GIVEN TEXT -

* begin *

Reducing the size of a QMA and extending its application to higher pressure
creates other problems also. Among these problems is a likely reduction in
operating life of the ion source filament and the need for easy, more
frequent replacement. It is common for QMAs to incorporate filament
designs that facilitate low cost manufacture and relatively easy field
replacement. However, conventional designs are typically inadequate, when
reduced in scale, as required for a small high-pressure QMA. For optimum
performance a reduced scale ion source can demand free spaces that are
only a small fraction of a millimeter between replaceable components. It
is a further object of this invention to provide an ion source with a
low-cost filament assembly that allows for simple filament replacement
while maintaining sub-millimeter clearances.

* end *

PROBLEMS TO SOLVE -
- A) Decide whether each statement below agrees with the passage on QMA ion sources, answering yes or no and quoting the words that settle it: (i) Making a QMA smaller likely shortens the operating life of the ion source filament. (ii) Conventional filament designs work well when scaled down for a small high-pressure QMA. (iii) A reduced scale ion source may need gaps of several millimeters between replaceable components.
- B) Please reproduce the stretch of the passage on QMA ion sources from "Reducing the size" through "maintaining sub-millimeter clearances.", word for word.

(Word and element locating data)
* begin *

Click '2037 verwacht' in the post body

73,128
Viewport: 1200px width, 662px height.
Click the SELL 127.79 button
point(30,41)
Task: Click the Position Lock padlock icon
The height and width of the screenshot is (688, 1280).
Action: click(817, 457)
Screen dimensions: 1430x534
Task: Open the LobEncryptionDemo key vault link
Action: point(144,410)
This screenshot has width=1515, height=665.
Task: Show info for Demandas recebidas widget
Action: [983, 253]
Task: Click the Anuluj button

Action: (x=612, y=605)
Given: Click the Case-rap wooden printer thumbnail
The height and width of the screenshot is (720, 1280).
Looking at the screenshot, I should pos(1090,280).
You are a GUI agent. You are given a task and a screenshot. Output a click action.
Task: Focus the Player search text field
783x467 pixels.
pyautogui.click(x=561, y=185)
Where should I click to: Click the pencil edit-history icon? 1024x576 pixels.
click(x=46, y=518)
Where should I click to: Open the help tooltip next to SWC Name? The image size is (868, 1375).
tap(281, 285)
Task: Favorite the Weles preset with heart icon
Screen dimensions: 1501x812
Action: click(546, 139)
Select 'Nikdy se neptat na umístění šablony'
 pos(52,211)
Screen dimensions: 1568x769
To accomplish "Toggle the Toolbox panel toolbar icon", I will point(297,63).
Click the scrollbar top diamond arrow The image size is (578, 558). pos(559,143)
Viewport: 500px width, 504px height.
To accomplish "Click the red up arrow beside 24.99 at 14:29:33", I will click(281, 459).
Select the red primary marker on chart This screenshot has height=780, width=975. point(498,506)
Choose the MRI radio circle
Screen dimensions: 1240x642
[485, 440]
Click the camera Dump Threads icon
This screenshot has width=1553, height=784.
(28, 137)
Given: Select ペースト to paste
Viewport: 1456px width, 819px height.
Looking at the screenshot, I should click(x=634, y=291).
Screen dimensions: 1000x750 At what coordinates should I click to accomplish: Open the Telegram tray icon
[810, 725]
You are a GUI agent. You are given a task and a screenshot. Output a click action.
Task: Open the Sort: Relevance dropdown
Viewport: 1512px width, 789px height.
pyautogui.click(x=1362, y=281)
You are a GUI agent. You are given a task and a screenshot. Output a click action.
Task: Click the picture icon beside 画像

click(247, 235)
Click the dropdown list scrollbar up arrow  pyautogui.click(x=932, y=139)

* end *

RESULTS -
- A)
(i) Yes: "a likely reduction in operating life of the ion source filament"
(ii) No: "conventional designs are typically inadequate, when reduced in scale"
(iii) No: "only a small fraction of a millimeter between replaceable components"

- B)
Reducing the size of a QMA and extending its application to higher pressure
creates other problems also. Among these problems is a likely reduction in
operating life of the ion source filament and the need for easy, more
frequent replacement. It is common for QMAs to incorporate filament
designs that facilitate low cost manufacture and relatively easy field
replacement. However, conventional designs are typically inadequate, when
reduced in scale, as required for a small high-pressure QMA. For optimum
performance a reduced scale ion source can demand free spaces that are
only a small fraction of a millimeter between replaceable components. It
is a further object of this invention to provide an ion source with a
low-cost filament assembly that allows for simple filament replacement
while maintaining sub-millimeter clearances.